Tebakan Shakila tepat.
Jika mereka menjadi salah seorang tokoh yang berpengaruh di lingkungan istana, maka, Permadi dan Dewi Garnis akan sering bertemu. Demikian pula Shakila, dia akan sering bertemu dengan Raden Bentar, tak perlu lagi menempuh perjalanan panjang dan jauh untuk saling bertemu dan berbincang – bincang di sebuah tempat.
“Raden Bentar dan Dewi Garnis, adalah ... selain mereka adalah orang – orang berpengaruh di Madangkara, juga berilmu paling tinggi... belum lagi Raden Paksi Jaladara yang entah dimana sekarang berada. Tanpa mereka, Madangkara bagai orang pincang berjalan di tanah yang terjal, tanah tandus, gersang dan kering. Maka, kita harus lebih dipercaya,” jelas Shakila.
“Kau benar, Shakila. Jika kita bisa mendapatkan kepercayaan dari mereka, bukannya tidak mungkin mereka akan sudi menurunkan sedikit saja ilmu kadigjayaan Salju Menyiram Bumi dan Cipta Dewi .... Kerajaan Kuntala kita akan berkibar lagi di Jawa Dwipa ini.
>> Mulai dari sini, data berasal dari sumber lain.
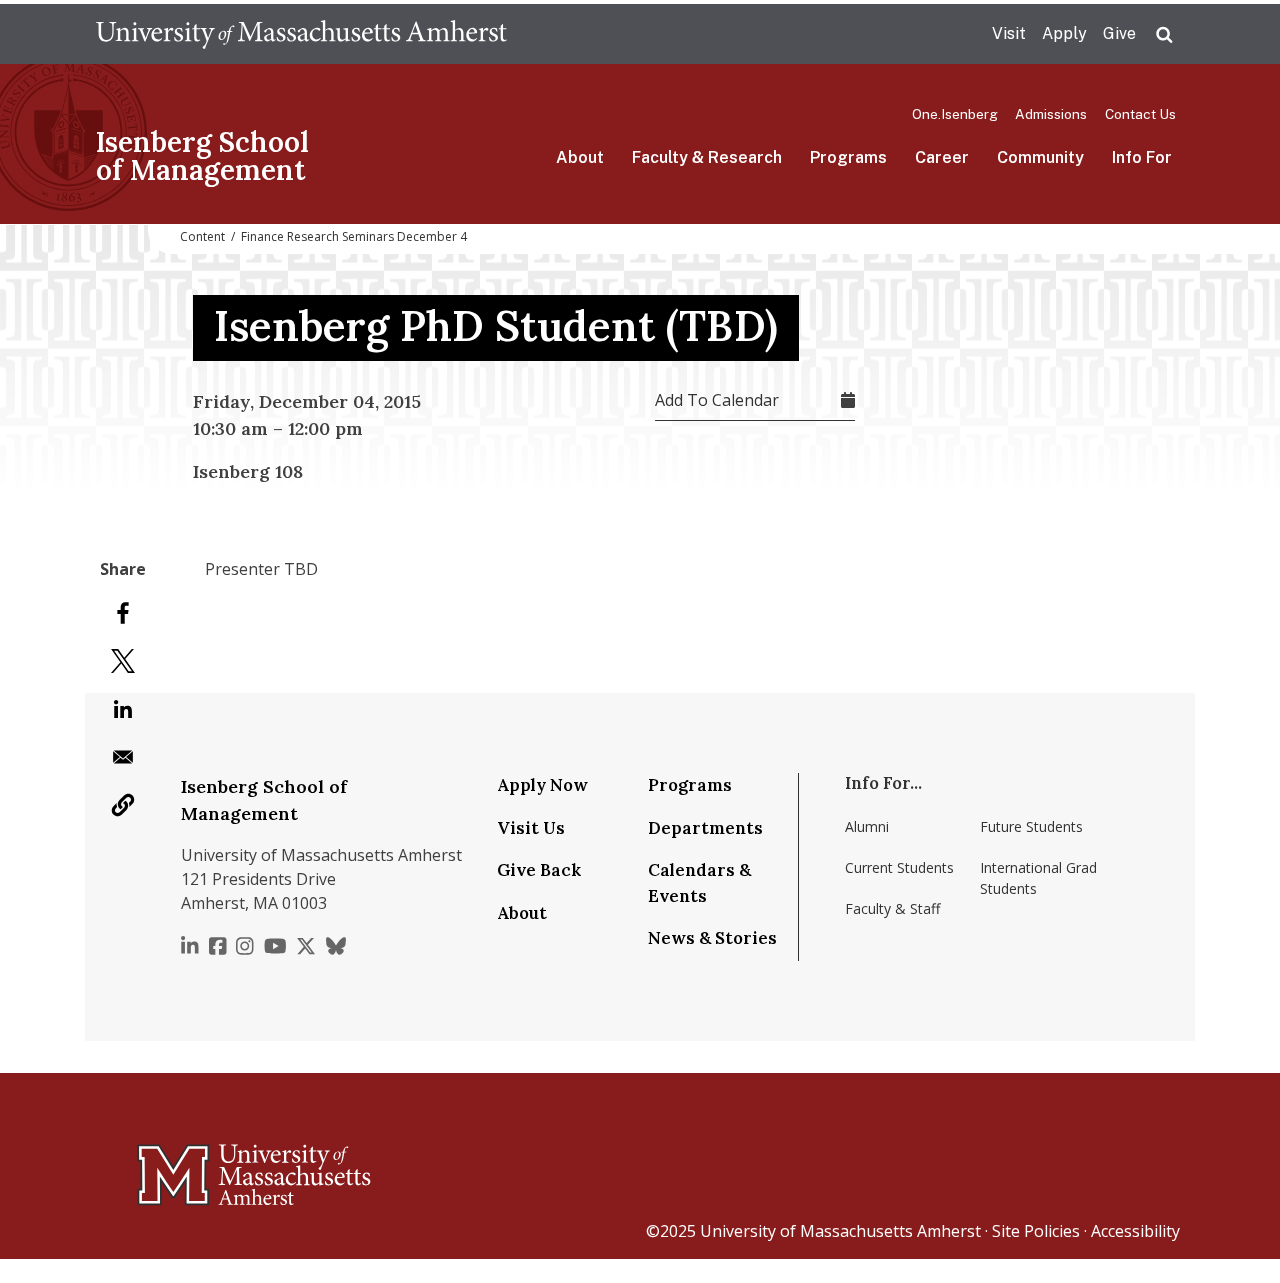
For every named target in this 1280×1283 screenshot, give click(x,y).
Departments (705, 828)
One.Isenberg (955, 114)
Kau juga tidak tahan dengan kegagahan dan ketampanan Raden Bentar, bukan ?” goda Permadi.
“Cih, jangan sembarangan bicara... aku dekat dengan Raden Bentar, karena aku ingin tahu bagaimana pendapatnya tentang tindakan kita mengusir orang Blambangan itu dari Madangkara ini... Selain itu, jika beruntung, dia akan sudi menurunkan ilmu – ilmu kadigjayaannya padaku. Dan saat aku berhasil menguasainya, aku takkan membiarkan kakang bicara sembarangan lagi,” sahut Shakila sambil buru – buru membuang mukanya ke arah lain, menghindar dari tatapan Permadi yang seakan tajam bagai sebilah mata pisau.
Permadi tersenyum, ia paham apa sebenarnya yang menari – nari di benak dara jelita itu. Tak dapat diingkari Shakila memang menaruh hati pada Raden Bentar demikian pula Permadi yang terpikat oleh kecantikan Dewi Garnis. Akan tetapi, tugas berat seakan membebani bahu mereka, begitu beratnya hingga perasaan dan hati mereka seakan mati.
“Srek ! Srek !”
Mendadak telinga tajam Permadi mendengar suara gesekan dari arah yang agak jauh dimana mereka berada. Buru – buru, Permadi menoleh diikuti dengan Shakila. Dari rimbunan semak belukar, tampak sebuah bayangan berkelebat ringan, ringan sekali melompat dari dahan satu ke dahan lain, ranting satu ke ranting lain. Detik berikut, bayangan itu sudah melompat ke atap rumah. Gerakannya begitu gesit dan lincah bagai seekor tupai.
“Siapa itu ?!” seru Shakila sambil melentingkan tubuhnya ke atas pepohonan dan bergerak menyusul ke arah bayangan yang jaraknya lebih kurang 1 tombak di depannya, sementara, Permadi mengikuti dari belakang.
Kejar – mengejar pun terjadi, ilmu meringankan tubuh bayangan hitam itu tidak boleh dianggap sembarangan, ia melompat bagai terbang. Atap rumah dan pepohonan di sekitar seakan tidak menghalanginya malah dijadikan sebagai pendaratan yang empuk. Sementara, Permadi dan Shakila, mereka sesekali memiringkan, mencondongkan ataupun melompati ranting, dahan dan daun yang tumbuh secara sembarangan di depannya. Jelas sekali perbedaan tenaga dalam yang dimiliki oleh ketiga orang itu. Para Prajurit yang kebetulan berjaga atau berkeliling di sekitar istana, seakan tidak melihat apa yang tengah terjadi saat ini.
“Ilmu meringankan tubuhnya, tinggi sekali ... siapakah dia ?” tanya Permadi saat sudah berlari beriringan dengan Shakila.
“Mana aku tahu... kakang. Yang jelas kita akan mengetahuinya saat dia berhasil ditangkap. Jangan sampai kehilangan jejak,” sahut Shakila.
Permadi dan Shakila terus mengejar, tanpa terasa mereka sudah jauh meninggalkan ibukota Kerajaan Madangkara sementara, bayangan hitam itu masih terus berlompatan kesana – kemari, gerakannya semakin lama semakin lincah sementara, Permadi dan Shakila sepertinya tidak mampu lagi mengejarnya.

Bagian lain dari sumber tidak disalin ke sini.